In Figure 5d, the industrial sector in Qingyang shows lower shares of undesired outputs—including industrial wastewater, sulfur dioxide emissions, and smoke (dust) emissions—which contribute to its relatively high calculated green TFPs. Conversely, in Figure 5a, Suzhou’s industrial sector is characterized by lower desired outputs per capita combined with higher shares of the three undesired outputs, leading to relatively poor green TFP results. Similarly, in Figure 5b, the industrial sector in Quanzhou faces challenges akin to those in Suzhou, resulting in poor green TFPs. Additionally, Quanzhou’s relatively higher per capita industrial capital and energy inputs further contribute to its suboptimal performance. In Figure 5c, Chengdu exhibits poor green TFPs for reasons similar to those observed in Quanzhou. However, the share of smoke (dust) emissions in Chengdu’s total outputs does not significantly impact its green TFP assessment, indicating that other factors primarily drive its poor performance.

4. Assessing the Accuracy of STE-SRM: Comparative Analysis with DEA-SBM and Bayesian SFA

Data Envelopment Analysis (DEA) and Stochastic Frontier Analysis (SFA) represent two additional methodological approaches for calculating green Total Factor Productivities (TFPs). This paper recalculates the industrial green TFPs for over 280 cities from 2003 to 2019 using the DEA-SBM from the DEA family, and subsequently through the Bayesian SFA from the SFA family. It then assesses the accuracy of the STE-SRM in calculating green TFPs by comparing these results.

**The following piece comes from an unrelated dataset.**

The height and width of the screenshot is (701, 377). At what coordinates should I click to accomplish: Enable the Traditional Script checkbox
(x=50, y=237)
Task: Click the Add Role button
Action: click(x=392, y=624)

4.1. Reassessment of China’s Urban Industrial Green TFPs Using DEA-SBM

As an important method within the DEA family, the DEA-SBM is widely used in the calculation of green Total Factor Productivities (TFPs). This model thoroughly considers the slackness of input and output variables and evaluates changes in inputs and outputs from both non-radial and non-angular perspectives simultaneously. The main features of the DEA-SBM model include the following: firstly, the slackness of inputs and outputs is incorporated into the objective function; secondly, changes in inputs and outputs are examined simultaneously; thirdly, it allows for the examination of different proportional changes in inputs and outputs; fourthly, undesirable outputs can be included in the efficiency calculation.

We consider each city as an industrial production decision-making unit. We set $i=1,2,\cdots ,N$ as the number of the cities, and define $x_{k,i}$, $y_{r,i}$, and $y_{\pi ,i}$ as the $k^{th}$ input, the $r^{th}$ desired output, and the ${\pi }^{th}$ undesired output of the city $i$ respectively, wherein $k=1,2,\cdots ,m_0$, $r=1,2,\cdots ,m_1$, and $\pi =1,2,\cdots ,m_2$, then the production possibility sets of the industrial sectors in the city $i$ can be defined as in the following Equation (15).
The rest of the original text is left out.